- _ИСХОДНЫЙ ТЕКСТ_:
┏━━

Мировой процесс есть воплощение божества в мире. Это воплощение обуславливается мировою душою, которая, соединяясь с божественным началом или воплощая его в себе, воплощается с ним вместе в материальном бытии как своем теле, которое становится телом Божиим по мере того, как сама мировая душа полнее и свободнее соединяется с Божественным началом.

В последней фразе вместо 'полнее' первоначально было написано 'теснее'. Указанный порядок страниц придется изменить, если принять во внимание положение водяных знаков бумаги: тогда четвертая страница должна быть обозначена первой и так далее{1351}.

Но Владимир Соловьев публиковал не мистические «исходники», а рационально-философскую обработку своего опыта. Поэтому он – философ. Тексты же «Агни Йоги» так и остаются мистическими дневниками.

Быть может, однажды и тексты Агни Йоги смогут вдохновить кого-то на философскую работу с ними. С религиозным по своему происхождению материалом можно работать и вполне научно (библейская текстология является вполне строгой наукой) и вполне философски (именно в ткань философского рассуждения встраивались евангельские тексты русскими философами рубежа 19-20 веков).

Однако, тексты “Агни Йоги” и письма Елены Рерих с пояснениями к циклу ее книг не показывают применения каких бы то ни было рефлективных, философских и научных методов для исследования данных “космического откровения”. Здесь не религиозные мифологемы переносятся в пространство философии или науки, но, наоборот, те или иные философские (или научно-популряные) тезисы переносятся в пространство мифологии, и получаемый «синтез» оказывается до такой степени чужд философской рефлексии, что даже не осознает своей собственной мифологичности.

┗━━

- _ИСХОДНЫЕ ДАННЫЕ_:
┏━━

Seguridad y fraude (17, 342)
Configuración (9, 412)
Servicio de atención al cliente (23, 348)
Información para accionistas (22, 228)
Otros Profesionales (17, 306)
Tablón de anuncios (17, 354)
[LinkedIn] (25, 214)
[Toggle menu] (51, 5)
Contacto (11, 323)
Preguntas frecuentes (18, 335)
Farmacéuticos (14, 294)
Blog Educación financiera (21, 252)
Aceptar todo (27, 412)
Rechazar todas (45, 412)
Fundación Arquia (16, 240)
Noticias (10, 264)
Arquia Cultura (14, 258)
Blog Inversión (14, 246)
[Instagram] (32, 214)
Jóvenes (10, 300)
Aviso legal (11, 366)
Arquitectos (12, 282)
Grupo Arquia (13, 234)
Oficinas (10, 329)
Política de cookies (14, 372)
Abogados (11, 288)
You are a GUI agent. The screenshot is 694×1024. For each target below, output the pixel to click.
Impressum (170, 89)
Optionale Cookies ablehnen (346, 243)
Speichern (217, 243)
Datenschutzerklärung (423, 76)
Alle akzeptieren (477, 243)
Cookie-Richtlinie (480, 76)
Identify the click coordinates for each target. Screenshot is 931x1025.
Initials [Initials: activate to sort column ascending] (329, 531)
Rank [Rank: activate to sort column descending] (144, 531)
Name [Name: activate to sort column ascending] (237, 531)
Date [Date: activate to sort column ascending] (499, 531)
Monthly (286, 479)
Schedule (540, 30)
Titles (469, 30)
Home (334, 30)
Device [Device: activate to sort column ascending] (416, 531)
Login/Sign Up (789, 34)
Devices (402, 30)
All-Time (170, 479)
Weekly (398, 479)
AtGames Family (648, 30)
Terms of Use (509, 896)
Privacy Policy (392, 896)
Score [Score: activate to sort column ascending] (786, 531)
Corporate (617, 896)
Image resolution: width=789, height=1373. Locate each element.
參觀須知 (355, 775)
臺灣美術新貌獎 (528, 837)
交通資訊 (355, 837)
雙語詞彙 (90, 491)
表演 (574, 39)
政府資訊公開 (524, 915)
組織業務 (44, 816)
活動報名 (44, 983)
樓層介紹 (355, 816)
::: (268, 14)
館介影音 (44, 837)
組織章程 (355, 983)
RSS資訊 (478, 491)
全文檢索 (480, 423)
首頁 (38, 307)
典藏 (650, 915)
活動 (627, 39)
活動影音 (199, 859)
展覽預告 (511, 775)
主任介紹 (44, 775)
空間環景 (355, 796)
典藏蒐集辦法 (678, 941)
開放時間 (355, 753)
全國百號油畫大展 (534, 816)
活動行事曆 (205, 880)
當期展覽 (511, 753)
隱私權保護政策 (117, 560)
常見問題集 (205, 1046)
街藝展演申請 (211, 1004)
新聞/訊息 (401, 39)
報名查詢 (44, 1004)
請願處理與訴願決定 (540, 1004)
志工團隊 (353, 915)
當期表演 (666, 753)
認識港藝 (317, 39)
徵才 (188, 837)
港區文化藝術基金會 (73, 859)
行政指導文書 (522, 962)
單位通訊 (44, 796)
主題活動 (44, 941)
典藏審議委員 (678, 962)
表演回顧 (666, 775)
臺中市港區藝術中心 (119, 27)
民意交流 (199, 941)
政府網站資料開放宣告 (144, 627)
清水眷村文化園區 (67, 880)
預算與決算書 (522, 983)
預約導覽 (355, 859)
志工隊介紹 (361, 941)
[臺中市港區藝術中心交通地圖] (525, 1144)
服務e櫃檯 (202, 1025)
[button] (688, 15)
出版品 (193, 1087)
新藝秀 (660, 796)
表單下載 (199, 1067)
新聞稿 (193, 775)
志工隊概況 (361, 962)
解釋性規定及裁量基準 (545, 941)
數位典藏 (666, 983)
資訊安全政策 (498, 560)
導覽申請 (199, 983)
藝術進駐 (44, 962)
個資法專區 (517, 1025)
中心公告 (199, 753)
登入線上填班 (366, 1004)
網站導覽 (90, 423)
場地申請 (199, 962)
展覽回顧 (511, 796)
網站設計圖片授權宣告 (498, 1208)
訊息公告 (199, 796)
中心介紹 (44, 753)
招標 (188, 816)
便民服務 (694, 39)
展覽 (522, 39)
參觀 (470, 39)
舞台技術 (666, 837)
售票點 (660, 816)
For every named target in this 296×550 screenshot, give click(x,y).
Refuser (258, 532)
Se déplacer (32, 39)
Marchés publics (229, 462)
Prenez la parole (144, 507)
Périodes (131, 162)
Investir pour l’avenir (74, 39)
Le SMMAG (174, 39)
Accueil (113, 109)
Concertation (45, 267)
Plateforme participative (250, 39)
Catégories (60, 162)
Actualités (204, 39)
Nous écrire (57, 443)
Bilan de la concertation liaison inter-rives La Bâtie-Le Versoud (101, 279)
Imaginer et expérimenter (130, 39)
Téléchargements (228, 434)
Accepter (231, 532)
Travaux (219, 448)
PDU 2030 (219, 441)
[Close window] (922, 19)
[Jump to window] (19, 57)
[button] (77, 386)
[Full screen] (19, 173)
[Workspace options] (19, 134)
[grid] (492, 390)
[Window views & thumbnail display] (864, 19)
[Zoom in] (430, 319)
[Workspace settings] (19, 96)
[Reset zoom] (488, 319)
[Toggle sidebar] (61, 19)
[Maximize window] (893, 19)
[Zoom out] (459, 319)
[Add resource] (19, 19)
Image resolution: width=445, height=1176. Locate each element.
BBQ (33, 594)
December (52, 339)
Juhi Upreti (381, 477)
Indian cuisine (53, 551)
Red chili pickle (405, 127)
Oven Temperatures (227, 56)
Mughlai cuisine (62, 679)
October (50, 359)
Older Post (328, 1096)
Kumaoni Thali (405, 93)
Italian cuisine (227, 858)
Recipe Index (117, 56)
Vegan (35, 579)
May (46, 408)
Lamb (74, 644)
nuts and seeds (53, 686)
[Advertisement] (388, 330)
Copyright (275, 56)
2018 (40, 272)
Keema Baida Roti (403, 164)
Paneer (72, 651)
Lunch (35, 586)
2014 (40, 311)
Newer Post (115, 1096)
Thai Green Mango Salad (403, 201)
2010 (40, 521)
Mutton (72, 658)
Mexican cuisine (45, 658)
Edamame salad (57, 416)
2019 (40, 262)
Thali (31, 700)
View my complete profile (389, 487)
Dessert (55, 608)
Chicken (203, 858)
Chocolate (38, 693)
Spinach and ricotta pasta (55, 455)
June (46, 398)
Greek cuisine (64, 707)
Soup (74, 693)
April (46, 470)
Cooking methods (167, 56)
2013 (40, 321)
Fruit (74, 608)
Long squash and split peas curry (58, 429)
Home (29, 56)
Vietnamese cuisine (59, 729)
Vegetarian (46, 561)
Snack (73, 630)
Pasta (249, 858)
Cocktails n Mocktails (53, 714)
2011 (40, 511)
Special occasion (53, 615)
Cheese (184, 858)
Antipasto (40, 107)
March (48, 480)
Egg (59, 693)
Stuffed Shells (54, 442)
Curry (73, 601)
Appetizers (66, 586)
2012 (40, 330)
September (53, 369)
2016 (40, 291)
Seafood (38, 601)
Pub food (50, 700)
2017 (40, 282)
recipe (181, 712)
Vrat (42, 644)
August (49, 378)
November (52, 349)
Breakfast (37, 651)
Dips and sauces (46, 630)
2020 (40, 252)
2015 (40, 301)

┗━━

- _ЗАДАНИЯ К ВЫПОЛНЕНИЮ_:
a - Извлеките исходный текст полностью, не изменяя в нем ни слова.
b - Внесите в таблицу Markdown со столбцами «№» и «Строка» строки записей начиная со строки, содержащей «Spinach and ricotta pasta (55, 455)», и заканчивая последней строкой записей, включая обе границы. Пустые строки в таблицу не включайте.
Исходный текст и записи получены из разных источников.

- _ОТВЕТЫ ПО ЗАДАНИЯМ_:
a -
Мировой процесс есть воплощение божества в мире. Это воплощение обуславливается мировою душою, которая, соединяясь с божественным началом или воплощая его в себе, воплощается с ним вместе в материальном бытии как своем теле, которое становится телом Божиим по мере того, как сама мировая душа полнее и свободнее соединяется с Божественным началом.

В последней фразе вместо 'полнее' первоначально было написано 'теснее'. Указанный порядок страниц придется изменить, если принять во внимание положение водяных знаков бумаги: тогда четвертая страница должна быть обозначена первой и так далее{1351}.

Но Владимир Соловьев публиковал не мистические «исходники», а рационально-философскую обработку своего опыта. Поэтому он – философ. Тексты же «Агни Йоги» так и остаются мистическими дневниками.

Быть может, однажды и тексты Агни Йоги смогут вдохновить кого-то на философскую работу с ними. С религиозным по своему происхождению материалом можно работать и вполне научно (библейская текстология является вполне строгой наукой) и вполне философски (именно в ткань философского рассуждения встраивались евангельские тексты русскими философами рубежа 19-20 веков).

Однако, тексты “Агни Йоги” и письма Елены Рерих с пояснениями к циклу ее книг не показывают применения каких бы то ни было рефлективных, философских и научных методов для исследования данных “космического откровения”. Здесь не религиозные мифологемы переносятся в пространство философии или науки, но, наоборот, те или иные философские (или научно-популряные) тезисы переносятся в пространство мифологии, и получаемый «синтез» оказывается до такой степени чужд философской рефлексии, что даже не осознает своей собственной мифологичности.

b -
| № | Строка |
|---|---|
| 1 | Spinach and ricotta pasta (55, 455) |
| 2 | June (46, 398) |
| 3 | Greek cuisine (64, 707) |
| 4 | Soup (74, 693) |
| 5 | April (46, 470) |
| 6 | Cooking methods (167, 56) |
| 7 | 2013 (40, 321) |
| 8 | Fruit (74, 608) |
| 9 | Long squash and split peas curry (58, 429) |
| 10 | Home (29, 56) |
| 11 | Vietnamese cuisine (59, 729) |
| 12 | Vegetarian (46, 561) |
| 13 | Snack (73, 630) |
| 14 | Pasta (249, 858) |
| 15 | Cocktails n Mocktails (53, 714) |
| 16 | 2011 (40, 511) |
| 17 | Special occasion (53, 615) |
| 18 | Cheese (184, 858) |
| 19 | Antipasto (40, 107) |
| 20 | March (48, 480) |
| 21 | Egg (59, 693) |
| 22 | Stuffed Shells (54, 442) |
| 23 | Curry (73, 601) |
| 24 | Appetizers (66, 586) |
| 25 | 2012 (40, 330) |
| 26 | September (53, 369) |
| 27 | 2016 (40, 291) |
| 28 | Seafood (38, 601) |
| 29 | Pub food (50, 700) |
| 30 | 2017 (40, 282) |
| 31 | recipe (181, 712) |
| 32 | Vrat (42, 644) |
| 33 | August (49, 378) |
| 34 | November (52, 349) |
| 35 | Breakfast (37, 651) |
| 36 | Dips and sauces (46, 630) |
| 37 | 2020 (40, 252) |
| 38 | 2015 (40, 301) |